WHAT YOU SHOULD DO -
Exact reproduction of every entry is required.

══ SOURCE MATERIAL ══

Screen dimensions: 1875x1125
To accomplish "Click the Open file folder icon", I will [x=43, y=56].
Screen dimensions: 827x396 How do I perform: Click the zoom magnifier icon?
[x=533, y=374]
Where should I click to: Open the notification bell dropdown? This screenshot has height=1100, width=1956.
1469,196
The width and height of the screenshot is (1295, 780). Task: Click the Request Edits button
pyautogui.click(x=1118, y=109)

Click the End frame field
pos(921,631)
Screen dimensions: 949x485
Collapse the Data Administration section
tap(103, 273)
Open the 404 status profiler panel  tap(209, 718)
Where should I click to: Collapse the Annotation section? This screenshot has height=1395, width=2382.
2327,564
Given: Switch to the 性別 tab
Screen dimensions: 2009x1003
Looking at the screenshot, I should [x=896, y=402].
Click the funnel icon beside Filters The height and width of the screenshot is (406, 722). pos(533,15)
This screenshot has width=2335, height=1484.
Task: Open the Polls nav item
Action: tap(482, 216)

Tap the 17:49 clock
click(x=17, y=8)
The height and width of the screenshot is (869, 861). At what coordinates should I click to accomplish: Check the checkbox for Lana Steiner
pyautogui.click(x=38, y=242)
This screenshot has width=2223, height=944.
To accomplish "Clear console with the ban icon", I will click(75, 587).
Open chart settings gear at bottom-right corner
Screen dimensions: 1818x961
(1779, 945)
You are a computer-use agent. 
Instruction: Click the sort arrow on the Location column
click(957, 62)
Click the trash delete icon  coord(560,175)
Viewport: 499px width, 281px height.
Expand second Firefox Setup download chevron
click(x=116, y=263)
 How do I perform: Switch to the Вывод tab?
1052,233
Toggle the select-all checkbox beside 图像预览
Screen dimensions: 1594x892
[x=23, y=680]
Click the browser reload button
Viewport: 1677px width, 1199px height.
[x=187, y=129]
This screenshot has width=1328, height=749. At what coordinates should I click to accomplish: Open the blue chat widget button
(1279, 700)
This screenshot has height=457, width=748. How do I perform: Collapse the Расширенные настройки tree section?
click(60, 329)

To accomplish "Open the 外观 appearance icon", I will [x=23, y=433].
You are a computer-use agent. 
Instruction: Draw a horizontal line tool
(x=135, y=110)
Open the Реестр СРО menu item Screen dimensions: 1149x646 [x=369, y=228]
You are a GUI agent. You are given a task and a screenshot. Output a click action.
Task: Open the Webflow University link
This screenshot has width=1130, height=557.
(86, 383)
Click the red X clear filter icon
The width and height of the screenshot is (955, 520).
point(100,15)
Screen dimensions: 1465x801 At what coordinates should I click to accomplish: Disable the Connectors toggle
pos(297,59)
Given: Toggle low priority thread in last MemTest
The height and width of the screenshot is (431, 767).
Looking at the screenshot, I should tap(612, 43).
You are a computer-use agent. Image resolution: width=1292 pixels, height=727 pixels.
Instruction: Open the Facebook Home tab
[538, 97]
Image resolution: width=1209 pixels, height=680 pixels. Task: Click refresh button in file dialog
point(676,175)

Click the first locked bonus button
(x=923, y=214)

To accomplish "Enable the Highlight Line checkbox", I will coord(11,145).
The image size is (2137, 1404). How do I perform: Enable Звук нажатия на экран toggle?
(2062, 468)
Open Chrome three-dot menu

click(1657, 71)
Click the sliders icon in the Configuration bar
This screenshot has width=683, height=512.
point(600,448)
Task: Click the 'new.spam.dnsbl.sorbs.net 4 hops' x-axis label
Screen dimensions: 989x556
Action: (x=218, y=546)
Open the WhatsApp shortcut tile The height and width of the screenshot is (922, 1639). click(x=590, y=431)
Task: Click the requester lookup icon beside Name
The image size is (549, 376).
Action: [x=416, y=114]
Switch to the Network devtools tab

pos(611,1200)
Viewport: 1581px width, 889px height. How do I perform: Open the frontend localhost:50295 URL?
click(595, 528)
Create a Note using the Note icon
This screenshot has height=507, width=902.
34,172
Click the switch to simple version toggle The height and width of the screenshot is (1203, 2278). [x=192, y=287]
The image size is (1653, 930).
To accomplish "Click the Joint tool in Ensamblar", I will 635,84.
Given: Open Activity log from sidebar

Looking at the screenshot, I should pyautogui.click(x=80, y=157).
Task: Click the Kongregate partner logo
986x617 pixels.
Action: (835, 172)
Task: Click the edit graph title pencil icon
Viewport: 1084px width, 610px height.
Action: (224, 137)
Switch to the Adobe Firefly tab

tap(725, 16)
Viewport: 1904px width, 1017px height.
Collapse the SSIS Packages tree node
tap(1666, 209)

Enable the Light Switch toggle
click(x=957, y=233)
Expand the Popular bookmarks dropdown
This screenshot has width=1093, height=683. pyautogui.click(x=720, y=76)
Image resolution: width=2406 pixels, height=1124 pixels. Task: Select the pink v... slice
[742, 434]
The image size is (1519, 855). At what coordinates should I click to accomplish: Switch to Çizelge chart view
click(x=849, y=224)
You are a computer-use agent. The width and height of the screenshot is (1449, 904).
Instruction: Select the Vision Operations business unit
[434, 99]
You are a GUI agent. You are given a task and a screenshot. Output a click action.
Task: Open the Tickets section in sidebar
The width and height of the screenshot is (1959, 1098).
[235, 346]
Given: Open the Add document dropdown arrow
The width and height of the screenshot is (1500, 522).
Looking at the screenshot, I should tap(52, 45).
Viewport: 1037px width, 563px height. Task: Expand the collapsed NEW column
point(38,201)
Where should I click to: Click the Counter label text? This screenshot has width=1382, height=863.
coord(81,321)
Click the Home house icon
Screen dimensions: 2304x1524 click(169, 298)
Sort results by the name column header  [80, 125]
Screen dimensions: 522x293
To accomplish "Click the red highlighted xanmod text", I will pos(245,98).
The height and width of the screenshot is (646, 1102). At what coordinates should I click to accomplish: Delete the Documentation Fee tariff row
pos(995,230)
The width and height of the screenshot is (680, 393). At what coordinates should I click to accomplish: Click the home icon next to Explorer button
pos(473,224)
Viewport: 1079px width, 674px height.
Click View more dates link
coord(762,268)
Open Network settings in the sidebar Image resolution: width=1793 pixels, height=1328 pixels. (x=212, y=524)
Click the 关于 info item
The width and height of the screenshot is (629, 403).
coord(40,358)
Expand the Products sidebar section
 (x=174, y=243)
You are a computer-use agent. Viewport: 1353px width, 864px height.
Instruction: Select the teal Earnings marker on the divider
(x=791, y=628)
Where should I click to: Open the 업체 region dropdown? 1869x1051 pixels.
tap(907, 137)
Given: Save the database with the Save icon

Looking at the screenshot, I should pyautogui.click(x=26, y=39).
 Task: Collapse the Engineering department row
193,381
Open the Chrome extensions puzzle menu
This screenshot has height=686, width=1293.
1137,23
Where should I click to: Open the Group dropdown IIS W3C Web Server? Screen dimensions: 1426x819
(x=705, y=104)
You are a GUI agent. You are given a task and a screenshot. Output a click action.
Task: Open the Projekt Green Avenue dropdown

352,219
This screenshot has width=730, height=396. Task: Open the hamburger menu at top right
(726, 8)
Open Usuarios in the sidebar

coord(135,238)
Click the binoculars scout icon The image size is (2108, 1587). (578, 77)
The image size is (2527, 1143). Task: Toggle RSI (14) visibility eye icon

═══

RESULT OF THE TASK -
Screen dimensions: 1875x1125
To accomplish "Click the Open file folder icon", I will [x=43, y=56].
Screen dimensions: 827x396 How do I perform: Click the zoom magnifier icon?
[x=533, y=374]
Where should I click to: Open the notification bell dropdown? This screenshot has height=1100, width=1956.
1469,196
The width and height of the screenshot is (1295, 780). Task: Click the Request Edits button
pyautogui.click(x=1118, y=109)

Click the End frame field
pos(921,631)
Screen dimensions: 949x485
Collapse the Data Administration section
tap(103, 273)
Open the 404 status profiler panel  tap(209, 718)
Where should I click to: Collapse the Annotation section? This screenshot has height=1395, width=2382.
2327,564
Given: Switch to the 性別 tab
Screen dimensions: 2009x1003
Looking at the screenshot, I should [x=896, y=402].
Click the funnel icon beside Filters The height and width of the screenshot is (406, 722). pos(533,15)
This screenshot has width=2335, height=1484.
Task: Open the Polls nav item
Action: tap(482, 216)

Tap the 17:49 clock
click(x=17, y=8)
The height and width of the screenshot is (869, 861). At what coordinates should I click to accomplish: Check the checkbox for Lana Steiner
pyautogui.click(x=38, y=242)
This screenshot has width=2223, height=944.
To accomplish "Clear console with the ban icon", I will click(75, 587).
Open chart settings gear at bottom-right corner
Screen dimensions: 1818x961
(1779, 945)
You are a computer-use agent. 
Instruction: Click the sort arrow on the Location column
click(957, 62)
Click the trash delete icon  coord(560,175)
Viewport: 499px width, 281px height.
Expand second Firefox Setup download chevron
click(x=116, y=263)
 How do I perform: Switch to the Вывод tab?
1052,233
Toggle the select-all checkbox beside 图像预览
Screen dimensions: 1594x892
[x=23, y=680]
Click the browser reload button
Viewport: 1677px width, 1199px height.
[x=187, y=129]
This screenshot has width=1328, height=749. At what coordinates should I click to accomplish: Open the blue chat widget button
(1279, 700)
This screenshot has height=457, width=748. How do I perform: Collapse the Расширенные настройки tree section?
click(60, 329)

To accomplish "Open the 外观 appearance icon", I will [x=23, y=433].
You are a computer-use agent. 
Instruction: Draw a horizontal line tool
(x=135, y=110)
Open the Реестр СРО menu item Screen dimensions: 1149x646 [x=369, y=228]
You are a GUI agent. You are given a task and a screenshot. Output a click action.
Task: Open the Webflow University link
This screenshot has width=1130, height=557.
(86, 383)
Click the red X clear filter icon
The width and height of the screenshot is (955, 520).
point(100,15)
Screen dimensions: 1465x801 At what coordinates should I click to accomplish: Disable the Connectors toggle
pos(297,59)
Given: Toggle low priority thread in last MemTest
The height and width of the screenshot is (431, 767).
Looking at the screenshot, I should tap(612, 43).
You are a computer-use agent. Image resolution: width=1292 pixels, height=727 pixels.
Instruction: Open the Facebook Home tab
[538, 97]
Image resolution: width=1209 pixels, height=680 pixels. Task: Click refresh button in file dialog
point(676,175)

Click the first locked bonus button
(x=923, y=214)

To accomplish "Enable the Highlight Line checkbox", I will coord(11,145).
The image size is (2137, 1404). How do I perform: Enable Звук нажатия на экран toggle?
(2062, 468)
Open Chrome three-dot menu

click(1657, 71)
Click the sliders icon in the Configuration bar
This screenshot has width=683, height=512.
point(600,448)
Task: Click the 'new.spam.dnsbl.sorbs.net 4 hops' x-axis label
Screen dimensions: 989x556
Action: (x=218, y=546)
Open the WhatsApp shortcut tile The height and width of the screenshot is (922, 1639). click(x=590, y=431)
Task: Click the requester lookup icon beside Name
The image size is (549, 376).
Action: [x=416, y=114]
Switch to the Network devtools tab

pos(611,1200)
Viewport: 1581px width, 889px height. How do I perform: Open the frontend localhost:50295 URL?
click(595, 528)
Create a Note using the Note icon
This screenshot has height=507, width=902.
34,172
Click the switch to simple version toggle The height and width of the screenshot is (1203, 2278). [x=192, y=287]
The image size is (1653, 930).
To accomplish "Click the Joint tool in Ensamblar", I will 635,84.
Given: Open Activity log from sidebar

Looking at the screenshot, I should pyautogui.click(x=80, y=157).
Task: Click the Kongregate partner logo
986x617 pixels.
Action: (835, 172)
Task: Click the edit graph title pencil icon
Viewport: 1084px width, 610px height.
Action: (224, 137)
Switch to the Adobe Firefly tab

tap(725, 16)
Viewport: 1904px width, 1017px height.
Collapse the SSIS Packages tree node
tap(1666, 209)

Enable the Light Switch toggle
click(x=957, y=233)
Expand the Popular bookmarks dropdown
This screenshot has width=1093, height=683. pyautogui.click(x=720, y=76)
Image resolution: width=2406 pixels, height=1124 pixels. Task: Select the pink v... slice
[742, 434]
The image size is (1519, 855). At what coordinates should I click to accomplish: Switch to Çizelge chart view
click(x=849, y=224)
You are a computer-use agent. The width and height of the screenshot is (1449, 904).
Instruction: Select the Vision Operations business unit
[434, 99]
You are a GUI agent. You are given a task and a screenshot. Output a click action.
Task: Open the Tickets section in sidebar
The width and height of the screenshot is (1959, 1098).
[235, 346]
Given: Open the Add document dropdown arrow
The width and height of the screenshot is (1500, 522).
Looking at the screenshot, I should tap(52, 45).
Viewport: 1037px width, 563px height. Task: Expand the collapsed NEW column
point(38,201)
Where should I click to: Click the Counter label text? This screenshot has width=1382, height=863.
coord(81,321)
Click the Home house icon
Screen dimensions: 2304x1524 click(169, 298)
Sort results by the name column header  [80, 125]
Screen dimensions: 522x293
To accomplish "Click the red highlighted xanmod text", I will pos(245,98).
The height and width of the screenshot is (646, 1102). At what coordinates should I click to accomplish: Delete the Documentation Fee tariff row
pos(995,230)
The width and height of the screenshot is (680, 393). At what coordinates should I click to accomplish: Click the home icon next to Explorer button
pos(473,224)
Viewport: 1079px width, 674px height.
Click View more dates link
coord(762,268)
Open Network settings in the sidebar Image resolution: width=1793 pixels, height=1328 pixels. (x=212, y=524)
Click the 关于 info item
The width and height of the screenshot is (629, 403).
coord(40,358)
Expand the Products sidebar section
 (x=174, y=243)
You are a computer-use agent. Viewport: 1353px width, 864px height.
Instruction: Select the teal Earnings marker on the divider
(x=791, y=628)
Where should I click to: Open the 업체 region dropdown? 1869x1051 pixels.
tap(907, 137)
Given: Save the database with the Save icon

Looking at the screenshot, I should pyautogui.click(x=26, y=39).
 Task: Collapse the Engineering department row
193,381
Open the Chrome extensions puzzle menu
This screenshot has height=686, width=1293.
1137,23
Where should I click to: Open the Group dropdown IIS W3C Web Server? Screen dimensions: 1426x819
(x=705, y=104)
You are a GUI agent. You are given a task and a screenshot. Output a click action.
Task: Open the Projekt Green Avenue dropdown

352,219
This screenshot has width=730, height=396. Task: Open the hamburger menu at top right
(726, 8)
Open Usuarios in the sidebar

coord(135,238)
Click the binoculars scout icon The image size is (2108, 1587). (578, 77)
The image size is (2527, 1143). Task: Toggle RSI (14) visibility eye icon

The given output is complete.